> _Excerpt_:
|---|

# setting up ftp access and airport



## 27 houdini's (May 21, 2004)

I enebled ftp acces to my computer, but becaus i use airport i only see the local ip adress (local adress ftp://10.0.1.2/). How do i make my computer accessible trough ftp when i am in an airport network?


----------



## dlloyd (May 21, 2004)

You're trying to access the FTP server from within the same network? Go to the Sharing System Preferences pane and look to see what the sharing address is.


----------



## 27 houdini's (May 22, 2004)

ok, let me refrase my quesion to avoid obvious answers

I enabled ftp acces to my computer, so some one on the other side of the planet can access my computer. 
Because i use airport i can only see the local ip adress (sharing adress ftp://10.0.1.2/). How do i make my computer accessible through ftp when i am in an airport network?


----------



## robegian (May 16, 2005)

I found this old question, and I'd have the same problem (I should share some Mac OS X volumes over the Internet through AirPort and I'd need to know their full IP address). 

Anyone knowing the answer to houdini's question?


----------



## tahoe (May 16, 2005)

27 houdini's said:
			
		

> ok, let me refrase my quesion to avoid obvious answers
> 
> I enabled ftp acces to my computer, so some one on the other side of the planet can access my computer.
> Because i use airport i can only see the local ip adress (sharing adress ftp://10.0.1.2/). How do i make my computer accessible through ftp when i am in an airport network?



you must port map the airport.

1. go to the aiport admin utility and log in
2. click on tab internet
3. copy down the ip address ( this is the ip which the airport uses)
4. click on port mapping tab
5. add 
6. public port 21
7. private addrress is the ip of the computer you want on the net (10.0.1.2)
8. private port 21
9. update airport and it should work


----------

|---|

> _Supplied records_:
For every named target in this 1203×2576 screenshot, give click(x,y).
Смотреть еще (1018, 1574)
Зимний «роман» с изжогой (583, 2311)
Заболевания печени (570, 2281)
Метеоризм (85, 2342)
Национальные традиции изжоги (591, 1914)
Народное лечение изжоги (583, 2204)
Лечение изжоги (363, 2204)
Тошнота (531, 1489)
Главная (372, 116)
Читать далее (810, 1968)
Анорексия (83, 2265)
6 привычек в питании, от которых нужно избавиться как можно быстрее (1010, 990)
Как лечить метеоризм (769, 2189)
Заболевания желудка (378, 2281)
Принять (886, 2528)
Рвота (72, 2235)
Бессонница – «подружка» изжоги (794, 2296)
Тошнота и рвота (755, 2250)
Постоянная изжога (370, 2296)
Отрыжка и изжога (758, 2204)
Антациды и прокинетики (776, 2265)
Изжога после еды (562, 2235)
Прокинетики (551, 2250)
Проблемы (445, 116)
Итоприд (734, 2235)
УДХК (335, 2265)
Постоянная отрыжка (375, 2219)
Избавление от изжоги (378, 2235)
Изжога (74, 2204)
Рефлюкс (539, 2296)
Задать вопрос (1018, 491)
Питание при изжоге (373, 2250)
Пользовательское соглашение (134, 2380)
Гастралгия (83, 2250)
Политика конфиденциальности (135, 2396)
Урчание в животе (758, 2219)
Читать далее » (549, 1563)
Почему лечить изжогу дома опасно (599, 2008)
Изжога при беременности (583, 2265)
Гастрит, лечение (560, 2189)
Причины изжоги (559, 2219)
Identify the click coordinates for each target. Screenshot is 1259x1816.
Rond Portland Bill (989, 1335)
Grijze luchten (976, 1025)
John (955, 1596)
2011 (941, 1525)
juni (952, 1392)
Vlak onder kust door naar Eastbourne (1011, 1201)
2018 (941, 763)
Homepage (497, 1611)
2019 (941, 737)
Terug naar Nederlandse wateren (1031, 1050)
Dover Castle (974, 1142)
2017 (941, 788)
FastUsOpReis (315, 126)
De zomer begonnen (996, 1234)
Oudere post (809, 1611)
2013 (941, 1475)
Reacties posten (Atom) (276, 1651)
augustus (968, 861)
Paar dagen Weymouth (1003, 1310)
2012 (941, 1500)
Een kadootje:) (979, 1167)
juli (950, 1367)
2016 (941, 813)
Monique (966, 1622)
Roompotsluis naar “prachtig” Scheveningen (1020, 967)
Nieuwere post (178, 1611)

|---|

> _Challenges_:
1. Please copy the FTP thread from "I enebled ftp" up to and including "dlloyd (May 21, 2004)", swapping "airport" for "Wi-Fi".
2. In the FTP thread, which port number does tahoe give for both the public port and the private port?
Work from the FTP thread alone.

> _Answer list_:
1.
I enebled ftp acces to my computer, but becaus i use Wi-Fi i only see the local ip adress (local adress ftp://10.0.1.2/). How do i make my computer accessible trough ftp when i am in an Wi-Fi network?


----------



## dlloyd (May 21, 2004)

2. Port 21.